Граф бросил на него косой взгляд. Значит, проверяет не только его, но и фон Брауна. Он почувствовал лёгкую тревогу.
— Верно.
Бивак рассмеялся:
— Все вы такие молодые, ракетчики!
Они покинули застроенные улицы города и вышли в пригородные леса. Схевенинген был окружён лесами и озёрами. До войны здесь, должно быть, было очень красиво, подумал Граф. Позади них водитель с грохотом надавил на клаксон, заставив их срочно отскочить к обочине. Через несколько секунд мимо с рёвом пронёсся транспортер, везущий Фау-2 на гидравлическом ложементе — сначала стабилизаторы, ближе всего к кабине, затем длинное тело, и, наконец, выступающий за край прицепа носовой обтекатель с боеголовкой весом в одну тонну. Сразу за ним следовали замаскированные автоцистерны. Граф сложил ладони рупором и кричал Биваку в ухо, когда каждая из них проезжала:
— Это метиловый спирт… жидкий кислород… перекись водорода… Всё это приезжает на тех же поездах, что и ракеты. Мы заправляем их прямо на стартовой площадке.
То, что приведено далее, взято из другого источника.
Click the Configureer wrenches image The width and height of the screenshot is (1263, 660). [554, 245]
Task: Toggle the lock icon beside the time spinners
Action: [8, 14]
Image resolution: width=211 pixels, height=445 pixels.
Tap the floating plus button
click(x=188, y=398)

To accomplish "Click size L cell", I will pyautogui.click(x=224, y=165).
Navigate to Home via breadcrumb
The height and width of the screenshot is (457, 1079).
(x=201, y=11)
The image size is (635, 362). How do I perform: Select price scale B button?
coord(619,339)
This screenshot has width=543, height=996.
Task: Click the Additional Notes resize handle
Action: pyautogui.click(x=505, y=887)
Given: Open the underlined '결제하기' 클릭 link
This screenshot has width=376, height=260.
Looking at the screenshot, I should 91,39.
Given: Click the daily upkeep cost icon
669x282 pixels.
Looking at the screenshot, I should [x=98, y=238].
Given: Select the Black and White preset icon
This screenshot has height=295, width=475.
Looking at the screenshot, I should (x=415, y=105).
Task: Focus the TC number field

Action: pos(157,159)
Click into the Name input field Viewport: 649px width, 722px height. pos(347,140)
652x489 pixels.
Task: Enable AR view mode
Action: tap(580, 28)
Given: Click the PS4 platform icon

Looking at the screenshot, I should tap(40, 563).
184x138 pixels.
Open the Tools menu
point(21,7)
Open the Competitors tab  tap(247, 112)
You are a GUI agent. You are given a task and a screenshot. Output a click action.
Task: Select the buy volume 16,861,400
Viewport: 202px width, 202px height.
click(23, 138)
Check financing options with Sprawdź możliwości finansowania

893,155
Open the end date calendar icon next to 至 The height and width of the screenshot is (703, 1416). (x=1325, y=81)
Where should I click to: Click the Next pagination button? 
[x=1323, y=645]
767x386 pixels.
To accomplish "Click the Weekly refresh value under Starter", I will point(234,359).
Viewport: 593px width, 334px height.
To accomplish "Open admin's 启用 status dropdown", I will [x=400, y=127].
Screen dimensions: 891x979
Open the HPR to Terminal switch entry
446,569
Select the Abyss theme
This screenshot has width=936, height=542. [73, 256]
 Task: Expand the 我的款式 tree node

После того как техника скрылась за поворотом, они пошли дальше. Бивак спросил:
— А если налетят бомбардировщики?
— День и ночь этого боимся. Но пока не нашли. — Граф глянул на небо. Синоптики предупреждали о фронте над Европой. Тучи тяжелые, дождь. В такую погоду RAF не летает.
Глубже в лесу их остановил пост. Шлагбаум, будка. В чаще — кинолог с овчаркой. Собака остановилась, уставилась. СС-овец вскинул автомат, протянул руку.
Сколько бы раз Граф ни приезжал на запуск, караульные будто впервые его видят. Он полез за удостоверением. Из бумажника выпало фото. Пока он потянулся, Бивак уже поднял его.
— Это ваша жена?
— Нет. — Графу не понравилось, что оно оказалось в руках эсэсовца. — Это была моя девушка.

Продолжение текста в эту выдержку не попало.